As of 2025, Arcbazar is still available and in use. Architectural design services are also available on freelancing websites such as Fiverr and Upwork, though not in the design competition model used by Arcbazar.

==Criticism==
Criticism of crowdsourcing architecture attacks the model on the basis that it results in poorer work than would be delivered otherwise, and that it exploits the designers that deliver that work.

===Worse Outcomes===
Traditionally, architectural work is done in a process where designers receive feedback and communicate directly with the client as the design progresses. Integrating the client into the design process allows for iterative refinement and allows the designer to perform and integrate background research on the project. In the crowdsourcing architecture model, iteration is not possible, as architects must include a mostly finished design in their submission to the competition. Only after a submission wins, can the client discuss with the selected architect to make amendments, which could cost the client more than if they had been included in the initial, iterative design process.

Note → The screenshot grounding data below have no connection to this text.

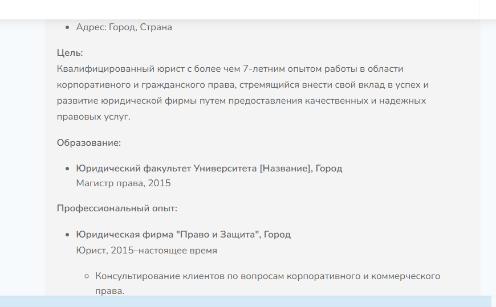Image resolution: width=496 pixels, height=307 pixels.
Task: Click the light blue bar at the bottom
Action: click(x=245, y=301)
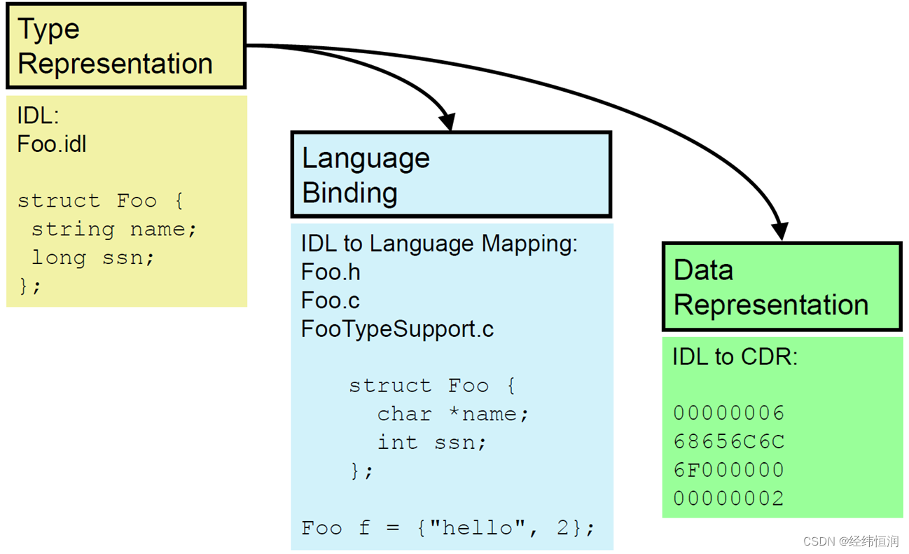The width and height of the screenshot is (909, 554).
Task: Select the struct Foo declaration in yellow panel
Action: coord(100,201)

Furthermore, since architects are not guaranteed to win any given competition, they are incentivized to reduce the amount of time spent on the project. Background research, feasibility studies, and other considerations are sidelined in favor of making an appealing submission that more likely wins the attention of the client.

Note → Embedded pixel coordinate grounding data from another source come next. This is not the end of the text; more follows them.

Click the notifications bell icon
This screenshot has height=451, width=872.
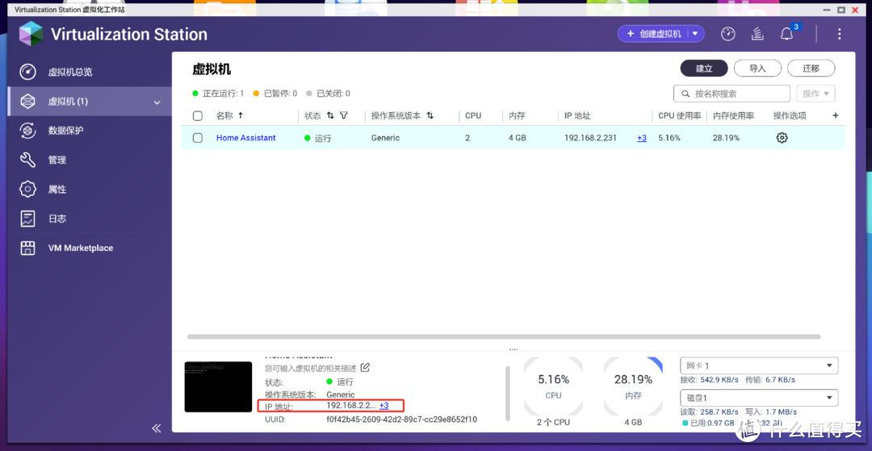tap(786, 34)
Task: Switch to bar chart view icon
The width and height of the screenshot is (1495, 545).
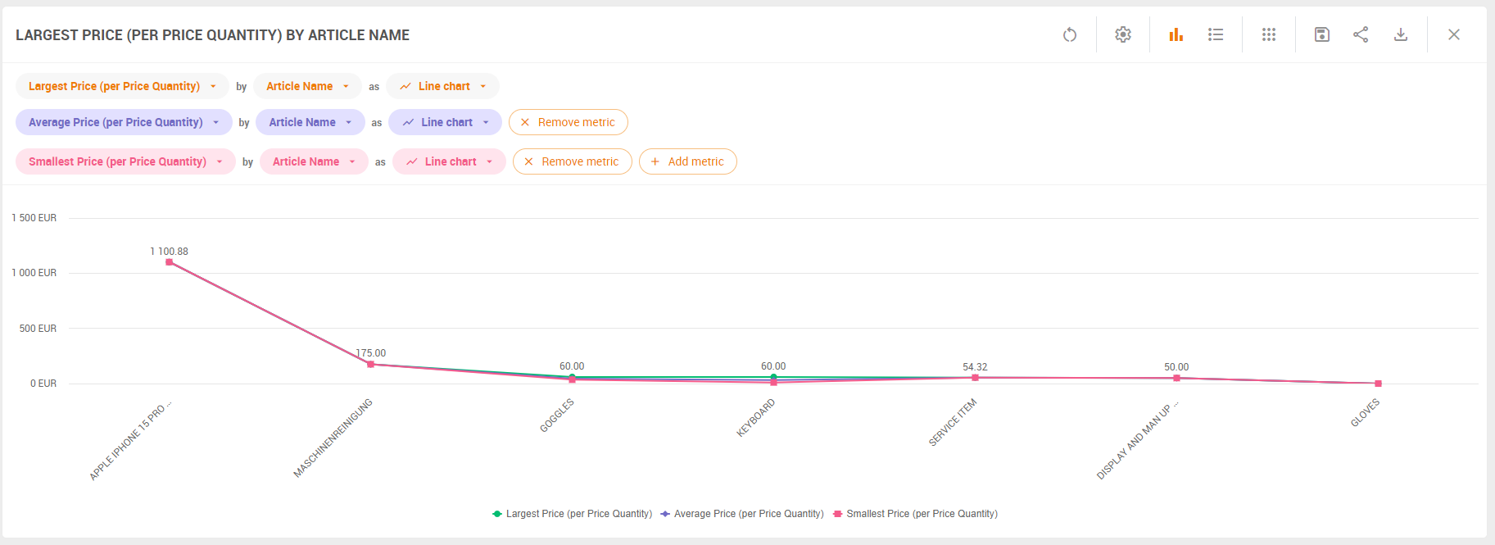Action: [x=1176, y=34]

Finally, due to the highly open and international nature of crowdsourced architecture, architects may not be familiar with local materials, regulations, and construction practices which may make some designs impractical.

===Exploitation===
Architects participating in crowdsourcing architecture must take on risks associated with speculative work. They may not be compensated for their labor, and they may not have ownership of their work after it is submitted to a competition. Architects which do participate in crowdsourcing architecture tend to come from developing countries where the cost of labor is lower and thus stand to gain more from the winning prize for a project.